His latest is that he will continue doing what he's doing and laugh. No matter how sternly or earnestly I speak to him, he has the same response. Case in point - he's been going after our dog lately, grabbing him, laughing and giggling. We have a rule that if the dog's on his bed he's to be left alone. But Ethan will continue to go after him after I ask him not to (face to face). So I will stop him again, explain the same thing, and he'll laugh at me. And over and over again. Finally I get so frustrated I will just put the dog in another room, close the door, and let Ethan have a hissy fit for a minute before he goes on to something else that he shouldn't be in.

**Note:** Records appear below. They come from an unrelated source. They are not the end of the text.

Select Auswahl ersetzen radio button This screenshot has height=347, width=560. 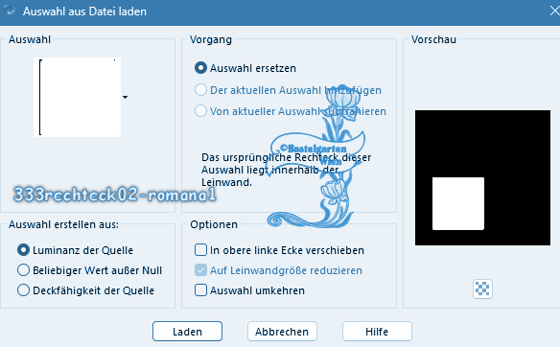click(x=200, y=68)
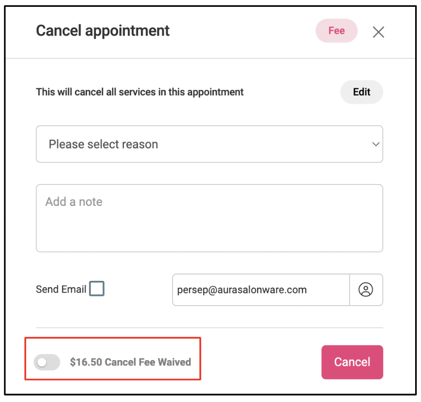Click the Edit button to modify services

point(361,92)
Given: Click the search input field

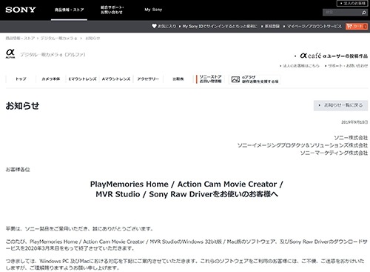Looking at the screenshot, I should click(x=342, y=13).
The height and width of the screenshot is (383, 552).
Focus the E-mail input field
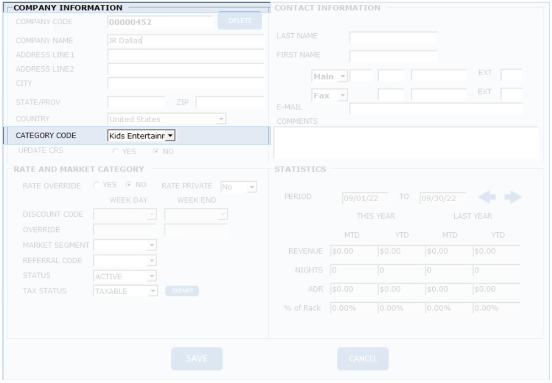pos(436,109)
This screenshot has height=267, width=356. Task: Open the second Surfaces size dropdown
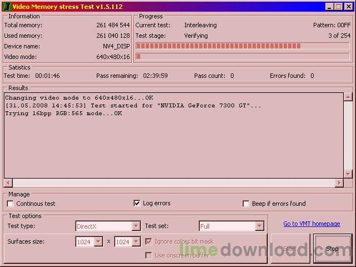pos(137,242)
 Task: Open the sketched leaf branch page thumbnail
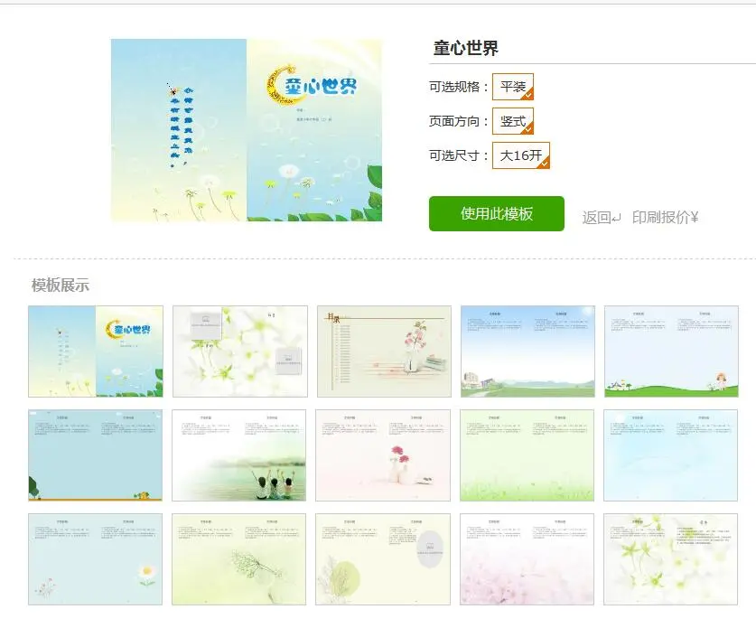(x=239, y=559)
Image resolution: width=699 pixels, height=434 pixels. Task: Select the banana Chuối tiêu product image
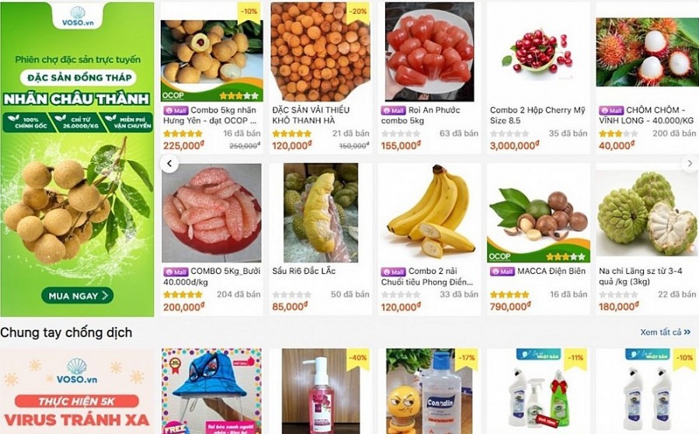click(429, 213)
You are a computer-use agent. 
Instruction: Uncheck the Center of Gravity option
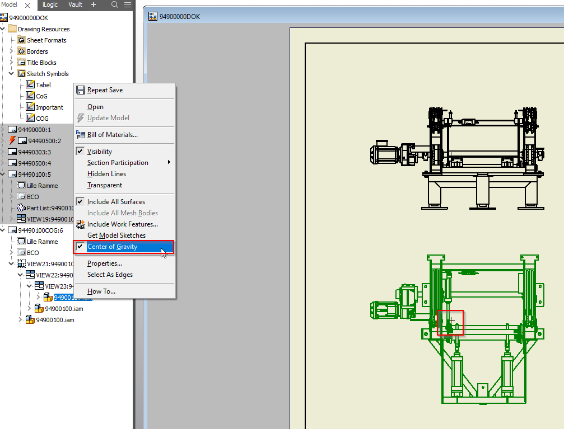tap(112, 247)
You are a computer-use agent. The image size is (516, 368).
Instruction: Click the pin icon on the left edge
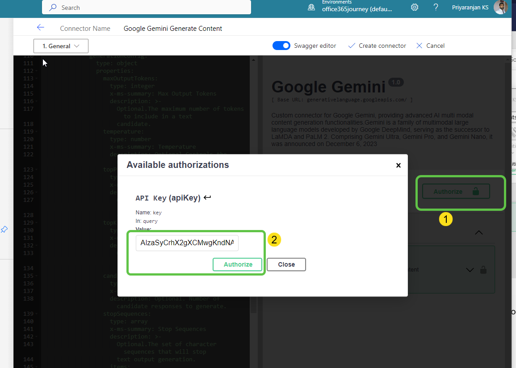point(4,229)
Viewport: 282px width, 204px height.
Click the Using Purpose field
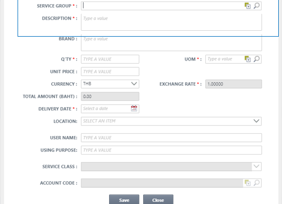pos(171,150)
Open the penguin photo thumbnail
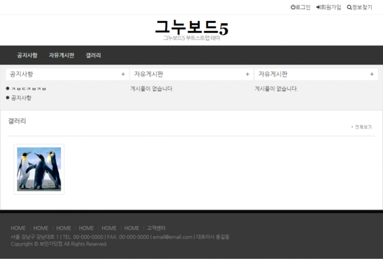This screenshot has height=259, width=383. (39, 169)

My brother suggests a mild time-out, but isn't he too young? What do you do when your child laughs at you as you try to discipline?

Thanks!


----------



## Piglet68 (Apr 5, 2002)

First, your child is TOTALLY....NORMAL.

There isn't a toddler out there who doesn't laugh at the stern face of a parent, lol. It's just what they do. It isn't disrespect or anything else. Your child is only just discovering that he doesn't HAVE to do things just because you tell him to. He's a separate entity. And he is also discovering that he can do something and cause you to react. Much like pushing the green button on his toy makes Oscar the Grouch pop up - it's cool, it's fun, and they'll do it over and over again because their whole being is programmed to learn, learn, learn.

At his age, even if he COULD understand all the "rules" there is no way he could follow them on his own. The part of his brain involved in impulse control is woefully immature and unable to overrride his deeper instincts to Explore, Investigate, Discover, etc....So at this age it becomes all about you being his guide.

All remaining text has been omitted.